武藤代表取締役は、「クラウドファーストのトレンドとAPIエコノミーが浸透し、ITの力をフル活用して新しいビジネスを短期間でローンチ、検証し、継続的にブラッシュアップしていく環境が整ってきた」ことが、こうした状況を導いたとみている。同社自身、そうした状況の変化を見据え、「IBM Blumix」のIaaS/PaaS、そして「IBM Watson」の活用に向けた技術者育成を早い段階で進めてきた。この先行投資で得た資産を生かし、実際に、販売管理、製造・生産管理、物流、Eコマース、マーケットプレイスなどの領域で、アジャイル開発の手法を取り入れている。3か月~4か月の納期でクラウド上にシステムを構築し、DevOpsを実践してユーザーのビジネスにおけるシステムの価値を高める取り組みを進めている事例は順調に増えているという。今年から来年にかけては、投資を回収し、ストックビジネスで利益を積み上げるフェーズに入る手応えがある。
ソフトバンクの開発案件が契機
武藤代表取締役は、自らが考える“正しい”アジャイル開発やDevOpsについて次のように説明する。「アジャイル開発は、ユーザーにプロダクトオーナーシップを取り戻させるのが本質。そのうえで、ITベンダーを含む関係者がスクラムを組んで、ビジネスのスピードに追いつくようにスプリント(任意の期間で計画・実行する開発の単位)を回していく。そして、そのスクラムを組んだチームが一体となってシステムの改善、価値向上に継続的に取り組んでいくのがDevOps。ユーザーのビジネスは常に動いているので、ベンダーももっとユーザーのビジネスを勉強して一緒に動かないといけないし、ユーザーもベンダーに丸投げで成果物を求めるのではなく、ITリテラシーを上げて、ベンダーをパートナーと位置づけて、一緒にビジネスをやっていこうという意識に変わらないといけない」。

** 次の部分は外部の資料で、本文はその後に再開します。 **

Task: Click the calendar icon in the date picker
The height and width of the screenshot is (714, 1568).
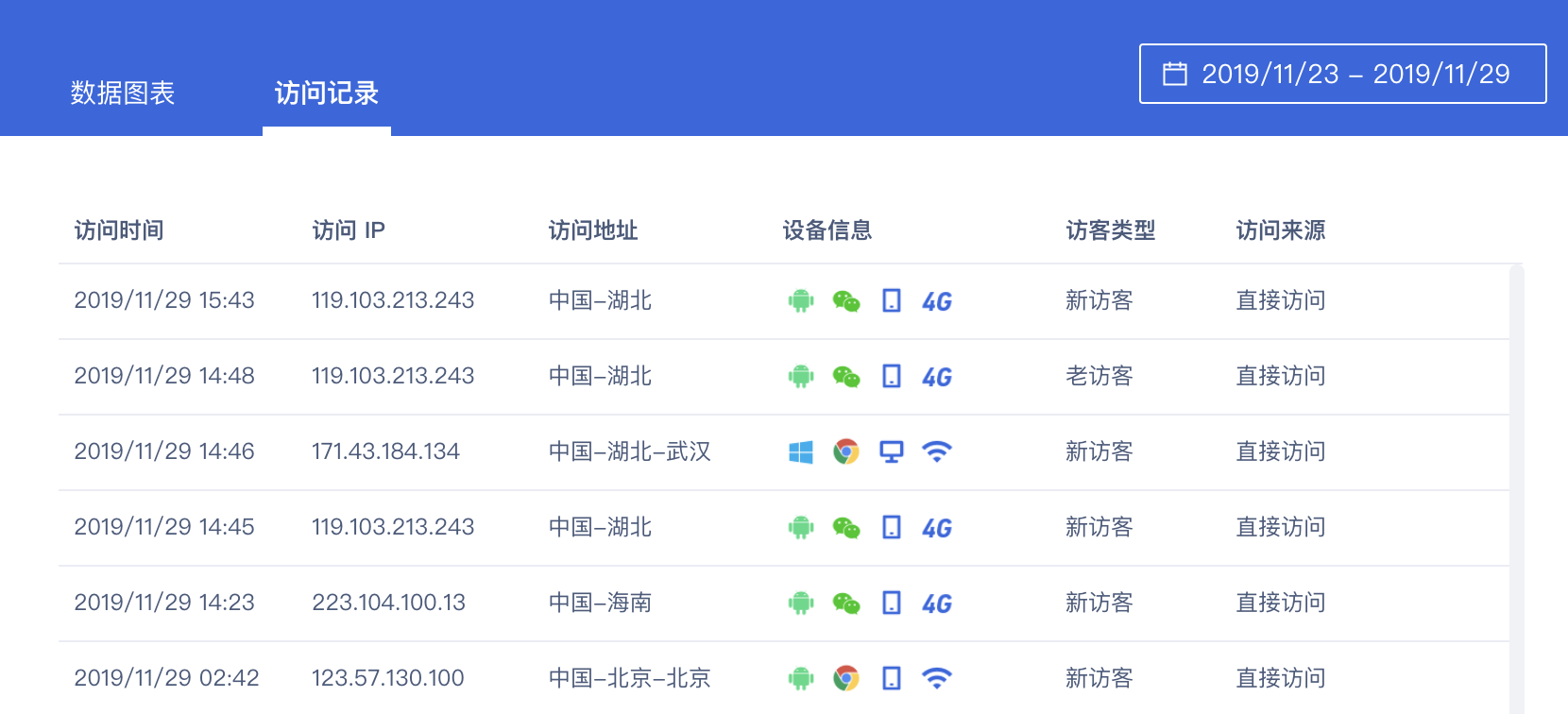Action: (1174, 74)
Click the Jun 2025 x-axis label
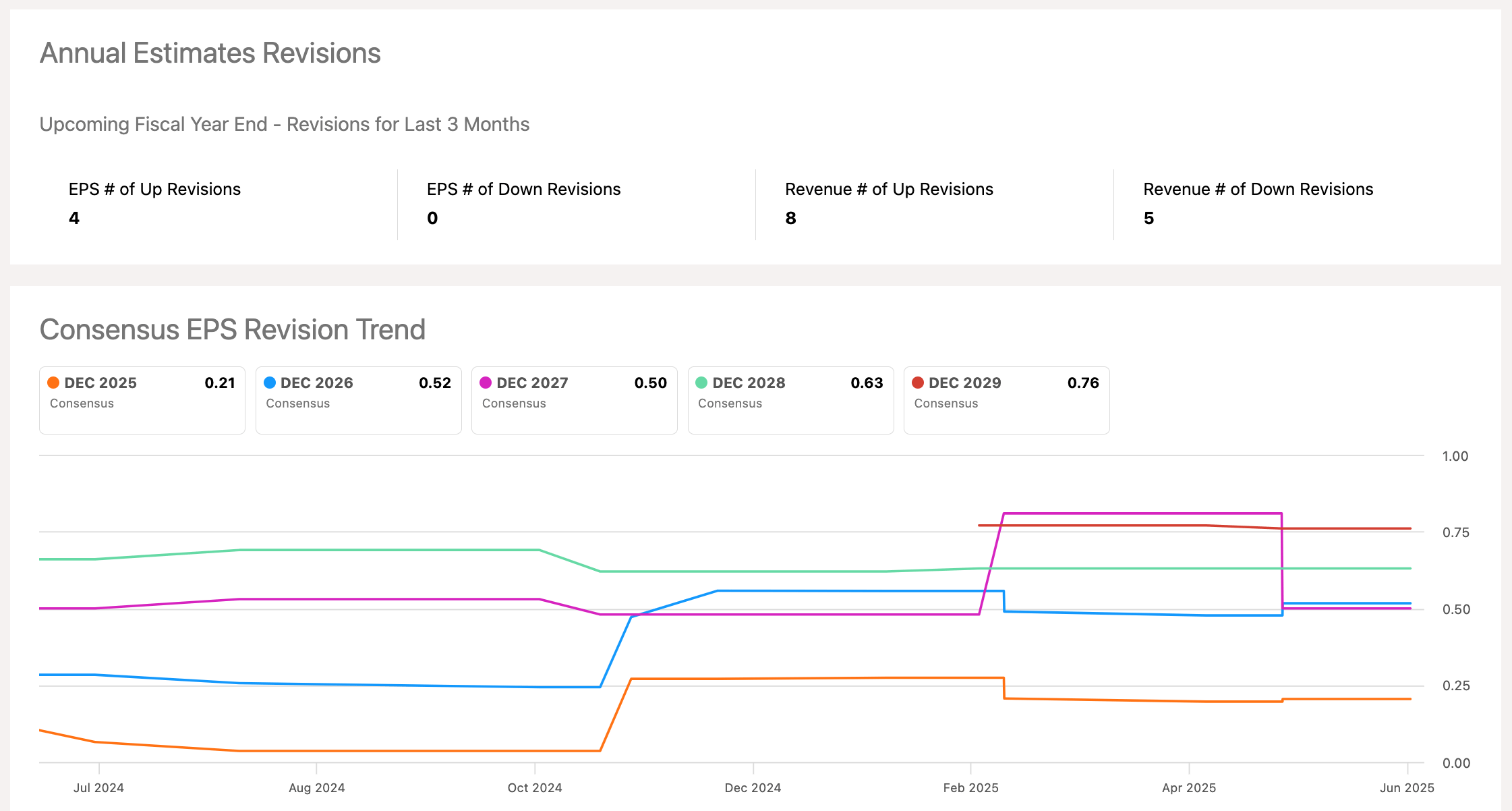The width and height of the screenshot is (1512, 811). coord(1408,787)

アジャイル開発、DevOpsは失敗事例も多いが、「ユーザー不在の単なる請け負い開発にアジャイルやDevOpsをあてはめようとしているケースがほとんどで、失敗するのがあたりまえ」だと指摘する。リーダーシップを取るべきはユーザーの業務部門であり、「ベンダー側は、精度は60%でいいので、ビジネスのスピードに遅れないように開発を進めるべきで、システムはあくまでもビジネスのサポートにすぎず、本来、完成という概念はない」というのが、武藤代表取締役の主張だ。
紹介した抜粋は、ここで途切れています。